MATERIAL SHOWN:
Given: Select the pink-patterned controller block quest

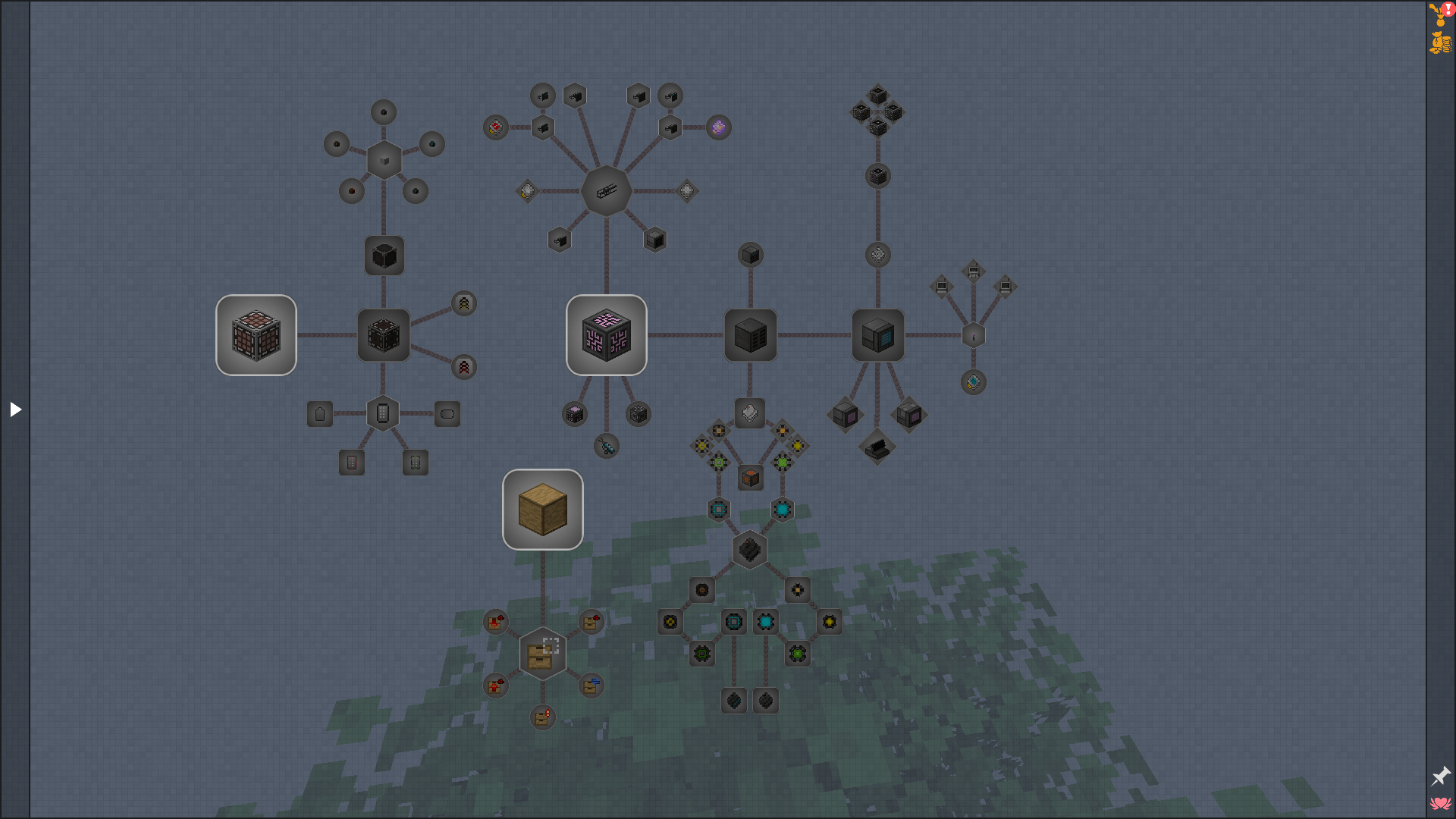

--

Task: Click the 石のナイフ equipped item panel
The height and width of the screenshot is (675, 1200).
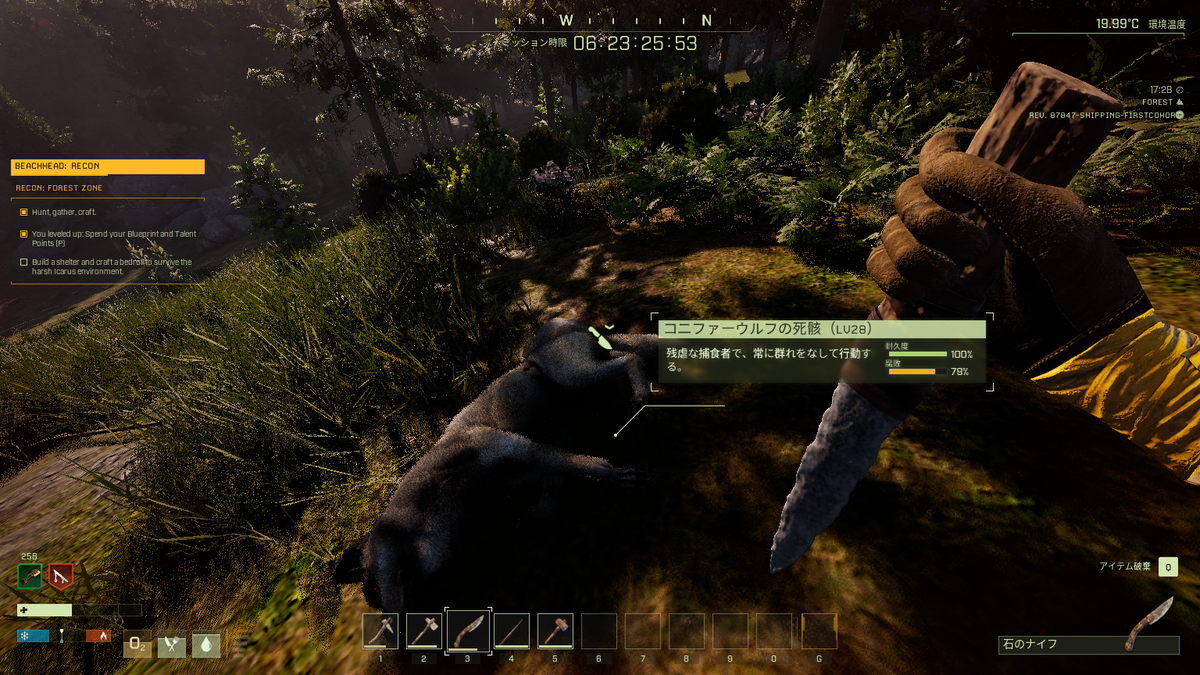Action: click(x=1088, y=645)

* * *

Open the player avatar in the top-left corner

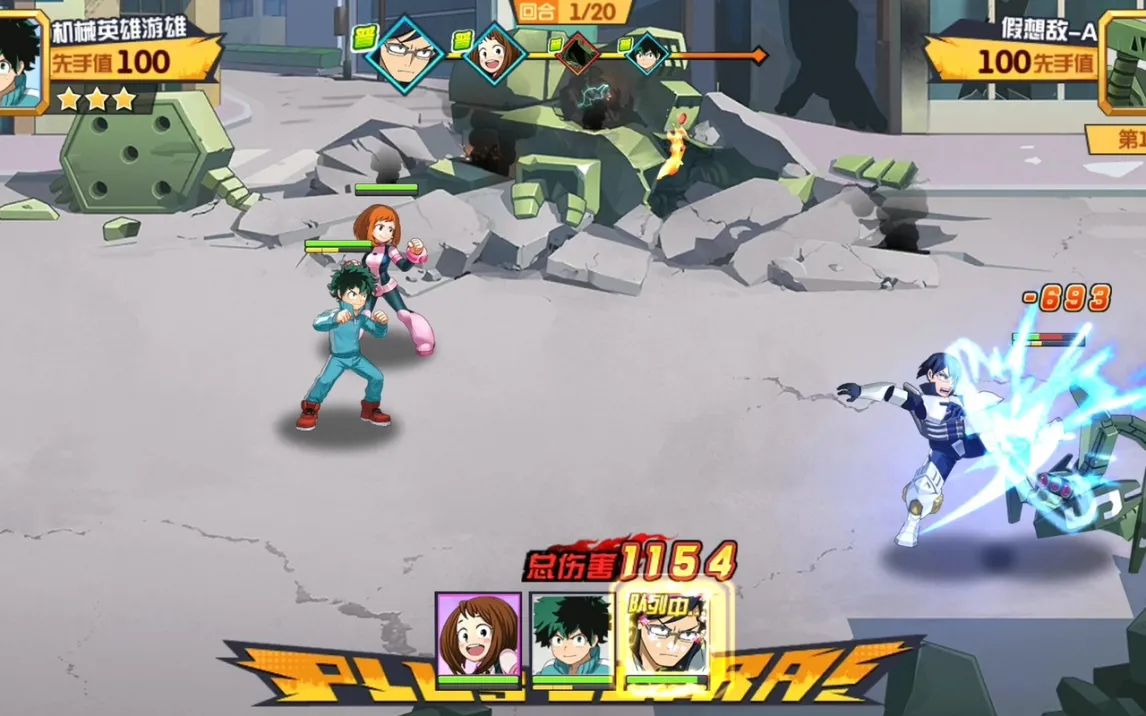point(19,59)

EXERCISE PROMPT: Reproduce the lines of the listing above, starting at the line containing "Task: Click the 石のナイフ equipped item panel" and ending at the line containing "Action: click(x=1088, y=645)". Include both of those lines and leave out the pictures.

EXERCISE RESULT:
Task: Click the 石のナイフ equipped item panel
The height and width of the screenshot is (675, 1200).
Action: click(x=1088, y=645)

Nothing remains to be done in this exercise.